Ce travail est par exemple conduit en étroite collaboration entre la Fédération française d’athlétisme et le Laboratoire sport, expertise et performance de l’INSEP.

Les résultats permettent de dresser le profil des sprinters, de mettre le doigt sur des spécificités individuelles, qui permettent ensuite d’identifier des pistes prioritaires d’entraînement.

L’entraîneur peut alors privilégier des exercices qui vont cibler un muscle particulier (dont il serait souhaitable d’augmenter l’élasticité ou accroître la vitesse de raccourcissement), ou qui contribuent à rééquilibrer les niveaux de force produits par chaque muscle pour stabiliser une articulation. Les possibilités sont nombreuses. L’ultime étape consiste enfin à réévaluer les effets de ces stratégies afin d’ajuster si besoin l’entraînement et ainsi de suite.

Il n’y a pas que le sport dans la vie…

Si cette démarche est séduisante et s’inscrit de plus en plus dans la pratique, sa mise en œuvre n’est pas toujours évidente en raison des contraintes qui pèsent sur les sportifs de haut niveau et leur encadrement. Il reste donc beaucoup à faire pour être en mesure d’utiliser tout le potentiel de ces éclairages, et par conséquent des sources d’optimisation à exploiter.

Ces techniques conservent également des limites importantes. Elles sont encore surtout utilisées en laboratoire ou lors d’examens médicaux, et ne sont pas encore complètement adaptées aux conditions de terrain. Il est toutefois intéressant de noter que des échographes transportables voient le jour, ce qui laisse entrevoir des progrès futurs dans le développement d’outils de captation miniaturisés, d’objets connectés, comme ceux déjà intégrés dans le suivi des déplacements des joueurs en sport collectif par exemple.

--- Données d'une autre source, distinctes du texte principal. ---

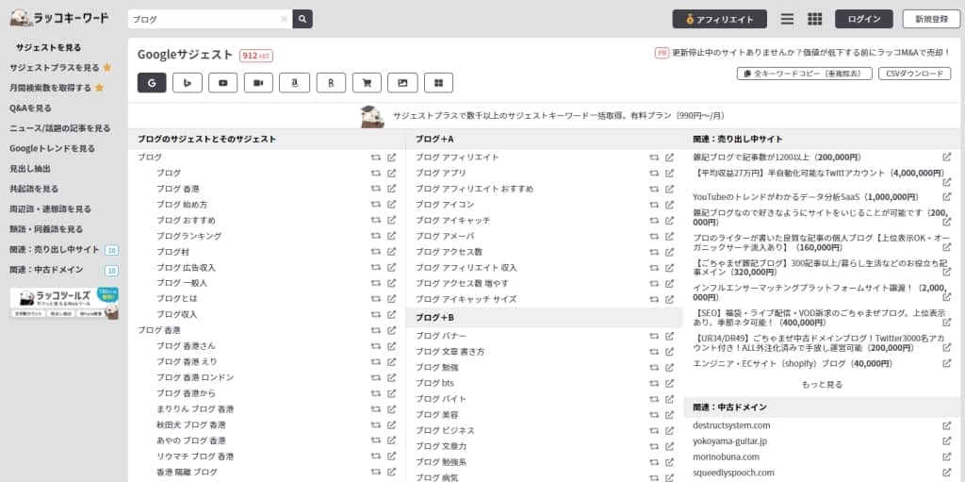Switch to YouTube suggest source
Viewport: 965px width, 482px height.
click(223, 83)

L’objectif à terme n’est pas nécessairement de s’entraîner plus, mais de s’entraîner mieux, plus précisément, aller à l’essentiel, pour dégager du temps pour d’autres aspects de la vie : récupération, temps familial, formation, projet professionnel.

Cette problématique prend en effet de plus en plus de place dans la haute performance actuellement (par exemple le service Performance Lifestyle proposé à l’English Institute of Sport, importance des conditions d’entraînement dans les universités américaines, enquête sur les rythmes de vie des sportifs en France). Pour continuer à viser l’excellence tout en assurant l’accomplissement personnel des champions de demain.